Wednesday 26th September
BBC4
21.00 Room at the Top
This new dramatisation of the novel wouldn’t normally catch our attention but it’s worth noting because we were supposed to see it eighteen months ago but, just hours before it was supposed to go out, there was a dispute as to whether the Beeb actually owned the rights to the book, so it had to go back on the shelf. Several long and boring meetings later, it turns out they do, so here it is at last, and in the meantime star Jenna-Louise Coleman has become a bit more famous so this’ll probably be of interest to a few more people than it would have been had it gone out when it was supposed to.
Thursday 27th September
ITV
20.30 The Corrie Years
Kids on Corrie haven’t always been the most vibrant of characters, most notoriously Tracy Barlow forever clomping upstairs to listen to tapes, though Steve McDonald arrived just after growing out of short trousers and is now the best character in it. We don’t suppose this will mention the time during the actor’s strike in 1961 when they weren’t able to hire any members of Equity for six months so started to use children to appear as postmen and policemen, because they weren’t covered, but soon stopped when they decided that, whatever point it was proving, it looked bloody stupid.
BBC4
19.30, 02.15 Top of the Pops
Last time round we didn’t just get the unofficial seventh member of Legs and Co with the umpteenth return of Floyd, but also the eighth with Kid strutting his stuff to I Feel Love. Or signing for the deaf, hard to tell. Noel would never do anything so vulgar though he does get to introduce Eddie and The Hot Rods again, playing one of the best rhtyhm’n'rock records around. Which isn’t much of a complement, as we can’t think of any others.
CBBC
17.45 Blue Peter
There was a round on Blue Peter on Pointless the other day and when one of the contestants said he’d never watched it we were desperate for him to lose, which he promptly did. Hooray. Freda the Frog, for heaven’s sake. Here last week Helen went behind the scenes of Dragon’s Den, convenient as it’s filmed down the corridor, though we’re not sure about that as it’s a post-watershed show, with no pre-watershed repeats.
Friday 28th September
BBC2
20.00 Mastermind
A pleasing bit of One BBC, albeit probably unconscious, tonight, as somebody here is answering questions on The Lovable One of The Wackers. Bear that in mind. If you remember which one that is in our unintelligible Wackers naming system based on a joke from several years ago, natch.
BBC4
20.30 Sounds of the Seventies
When 6 Music take a break from playing Superfreak by Rick James – why do they play that song so much, it gets at least one airing a week – they do play a lot of reggae, and much of it we’d grown up with, not because we grew up in Kingston or anything but because our parents had The Wonderful World of Reggae on the Music for Pleasure label, which promised twelve great tracks for only 14/6. And they were great tracks too, making it surely the best 72 1/2p our parents ever spent. That’s about a day’s licence fee, we think, so this reggae-tinged episode offers the same value.

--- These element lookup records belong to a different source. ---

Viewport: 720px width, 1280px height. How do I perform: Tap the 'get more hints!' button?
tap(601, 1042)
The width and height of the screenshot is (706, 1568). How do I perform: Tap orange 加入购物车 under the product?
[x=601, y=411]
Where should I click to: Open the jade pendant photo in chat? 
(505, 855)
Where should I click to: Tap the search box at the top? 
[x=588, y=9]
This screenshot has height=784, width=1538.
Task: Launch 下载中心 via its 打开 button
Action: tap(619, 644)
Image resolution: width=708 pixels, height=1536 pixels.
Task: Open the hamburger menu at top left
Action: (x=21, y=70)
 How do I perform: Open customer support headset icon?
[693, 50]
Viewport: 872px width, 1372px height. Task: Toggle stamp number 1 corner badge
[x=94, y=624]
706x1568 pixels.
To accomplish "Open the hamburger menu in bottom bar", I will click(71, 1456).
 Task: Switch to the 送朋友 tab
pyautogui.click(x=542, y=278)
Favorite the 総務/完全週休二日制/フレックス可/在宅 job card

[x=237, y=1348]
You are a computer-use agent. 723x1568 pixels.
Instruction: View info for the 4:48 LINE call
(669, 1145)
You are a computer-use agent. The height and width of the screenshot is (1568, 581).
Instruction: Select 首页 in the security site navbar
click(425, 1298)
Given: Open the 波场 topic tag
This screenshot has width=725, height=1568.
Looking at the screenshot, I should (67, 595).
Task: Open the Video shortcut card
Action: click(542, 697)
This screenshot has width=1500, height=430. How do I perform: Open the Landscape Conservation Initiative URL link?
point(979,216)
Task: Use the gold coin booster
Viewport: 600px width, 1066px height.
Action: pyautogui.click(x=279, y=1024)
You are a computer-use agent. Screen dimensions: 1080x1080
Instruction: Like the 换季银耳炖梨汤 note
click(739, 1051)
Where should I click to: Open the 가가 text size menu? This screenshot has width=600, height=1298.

21.00 George Harrison – Living In The Material World
00.30 Sings The Beatles
Just to make it clear, then, Paul is The Bonny One, Ringo is The Shaggy One, George is The Lovable One and John is The Aggressive Lovable One. That’s how the Sunday Mirror remembered them in 1965, and that’s how we remember them. You’ve got to have a system. You’ve probably seen these, but here they are again.
CBBC
17.00 12 Again
We must apologise that this started a new series two weeks ago and we completely failed to notice. It’s the show where celebrities talked about what they liked to watch and listen to when they were kids, and it’s great to hear CBBC have to explain it all, and do try and catch the episode of Friday 21st as John Humphrys is on it, we think the oldest participant they’ve ever had and someone who should be on kids’ telly more. Susanna Reid’s on this one.